Hi Shijie,
The jena.sourceforge.net site is out of date - the website is now
jena.apache.org. I'm not sure how you go there as we have tried to put
redirections at every way in to lead to the new site, just leaving the
old material in place.
SPARQL execution is driven by a class called OpExecutor. This is a
general purpose execution and if you do nothing else, will call
Graph.find to execute. This is what Claude is describing and will work.
With deeper integration you get better performance, but it's more work.

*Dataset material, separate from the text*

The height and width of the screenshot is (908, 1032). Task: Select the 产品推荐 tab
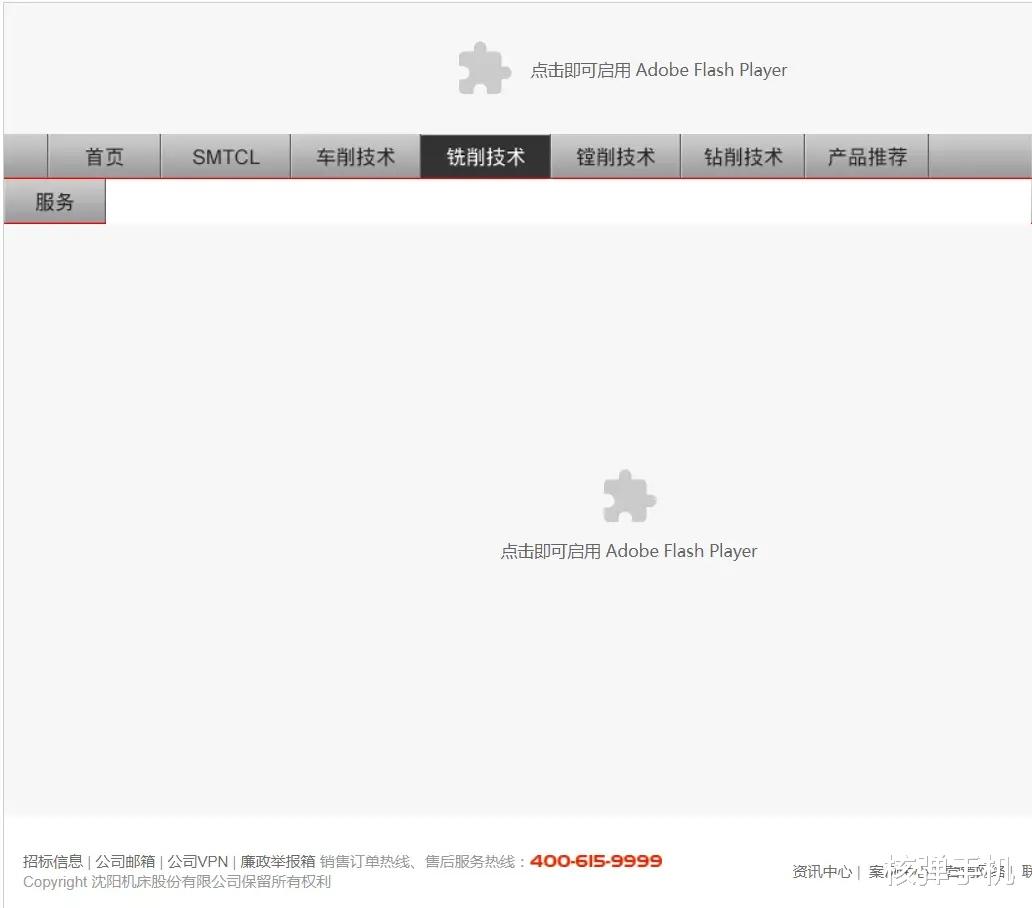[x=867, y=156]
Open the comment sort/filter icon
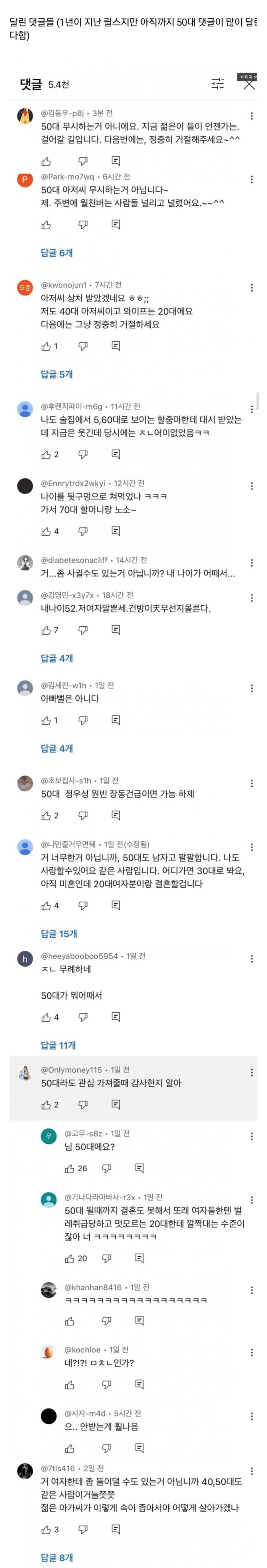267x1568 pixels. [x=217, y=83]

Getting the graph route to work is well worth it before moving on
because both SPARQL and the API will all work with just Graph.find. You
can then write test cases of deeper integration code comparing against
the simple integration.
You may also wish to add your own algebra optimizations - a query engine
can rewrite the algebra before execution.
Example of a derived OpExecutor:
https://svn.apache.org/repos/asf/jena/trunk/jena-arq/src-examples/arq/examples/bgpmatching/
Example of a QueryEngine:
https://svn.apache.org/repos/asf/jena/trunk/jena-arq/src-examples/arq/examples/engine/
What storage layout of RDF are you using with HBase? One triple per row
or all triples same subject per row or something else?
You might want to hook in to include filters of triple. You do that by
extending OpExecutor, specific execute(OpFilter,...) and check to see if
the expression being filter is one you can handle directly (if not, just
pass on up to super.execute(OpFilter)
StageGenerators: you may come across these. They are a packaged up form
of hooking in at the level of basic graph pattern.
I've been rewriting query execution as part of a other project (Lizard -
a cluster query engine for SPARQL). As part of that, I've cleaned up
the OpExecutor stack and got rid of StageGenerators, to simplify the
number of ways to integrate into ARQ. When that's stable and tested,
I'll move it into ARQ (it's in my github account at the moment under
"quack").
Andy
"TripleMatch" is redundant - it comes from a time long ago before
complex query languages like RDQL and SPARQL.
Triples are TripleMatches and there is nowadays no use of TripleMatch
execept for Triple. TripleMatch can be removed.